On Nov 4, 2014 8:54 PM, "Benjamin Eberlei" <kont...@beberlei.de> wrote:
>
> On Tue, Nov 4, 2014 at 11:28 AM, Pierre Joye <pierre....@gmail.com> wrote:
>>
>> On Tue, Nov 4, 2014 at 4:21 PM, Stas Malyshev <smalys...@sugarcrm.com>
wrote:
>> > Hi!
>> >
>> >> As I do consider personal tastes important, there are times where we
should
>> >> listen to our users.
>> >
>> > It would be nice to take "paving the walkways" approach, but last time
>> > we tried, IIRC we've got into something very over-engineered. Maybe if
>> > we try again with more restricted scope (i.e. not trying to put a DSL
>> > for describing arbitrarily complex data structures into it :) it would
>> > be more successful this time.
>>
>> All projects mentioned in this thread use:
>>
>>
http://doctrine-common.readthedocs.org/en/latest/reference/annotations.html
>>
>> That makes a pretty good base spec.
>
>
> Being the author I can say, the doctrine annotations project is way too
over-engineered/special-purpose to land in core.
>
> I agree with Stas that a much simpler approach is probably realistic.
>
> beginning pure speculation here, i see a short array like syntax like:
>
> [foo="bar", bar="baz", baz=["key": "value"]]
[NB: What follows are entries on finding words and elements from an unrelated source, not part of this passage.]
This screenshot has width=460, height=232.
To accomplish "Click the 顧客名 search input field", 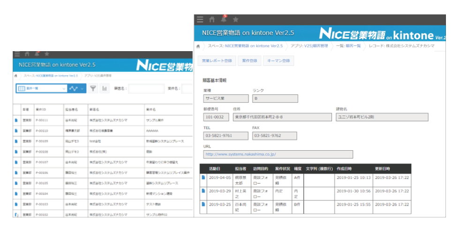I will (x=146, y=88).
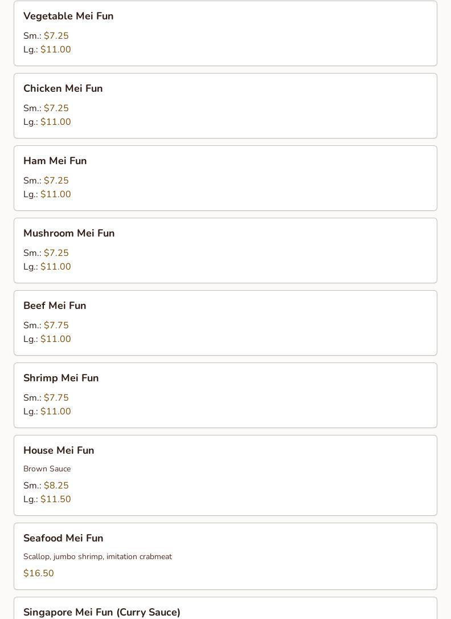Screen dimensions: 451x619
Task: Choose the large $11.50 House Mei Fun price
Action: click(56, 499)
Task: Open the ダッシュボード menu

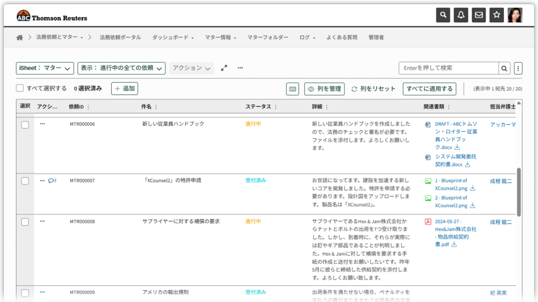Action: 173,37
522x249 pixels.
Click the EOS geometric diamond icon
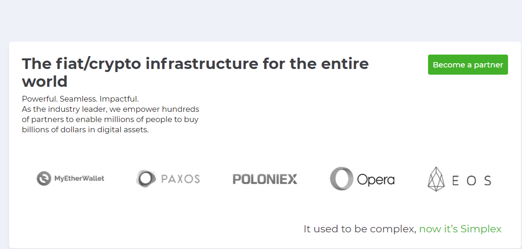436,179

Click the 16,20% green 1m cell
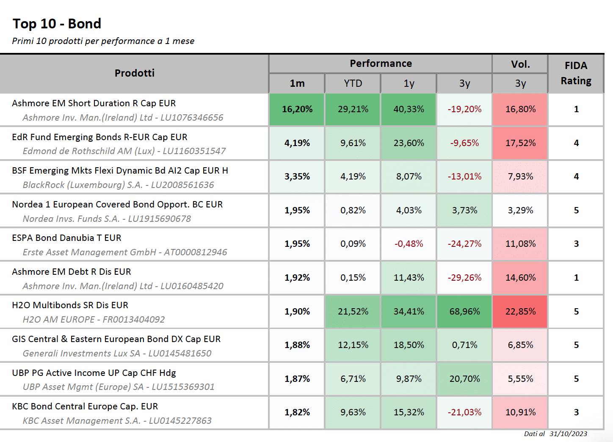297,109
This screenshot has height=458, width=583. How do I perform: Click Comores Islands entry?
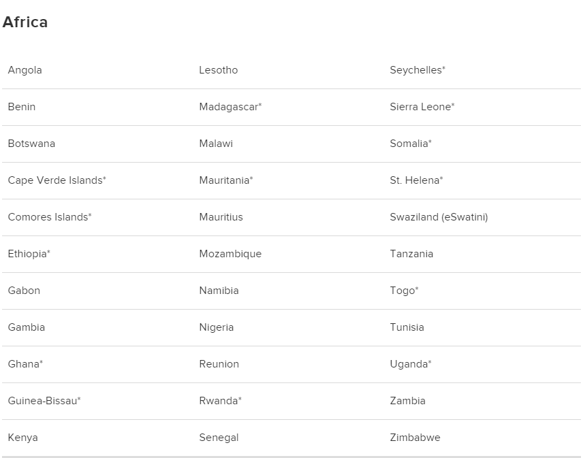[x=50, y=217]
> function annotated_fn() {}
>
> Maybe even exactly short array syntax:
>
> ["foo"="bar", "bar"="baz", "baz"=["key": "value"]]
> function annotated_fn() {}
>
> Then $reflectionFunction->getAnnotations() returns an array. Various
PHP/Userland libraries and frameworks can then stick whatever symantic on
top that they want.

Yes, that was what discussed last time too and makes perfectly sense.

I only not sure about the syntax. I do not like that one f.e. not really in
phase with what exists (doctrine or other languages).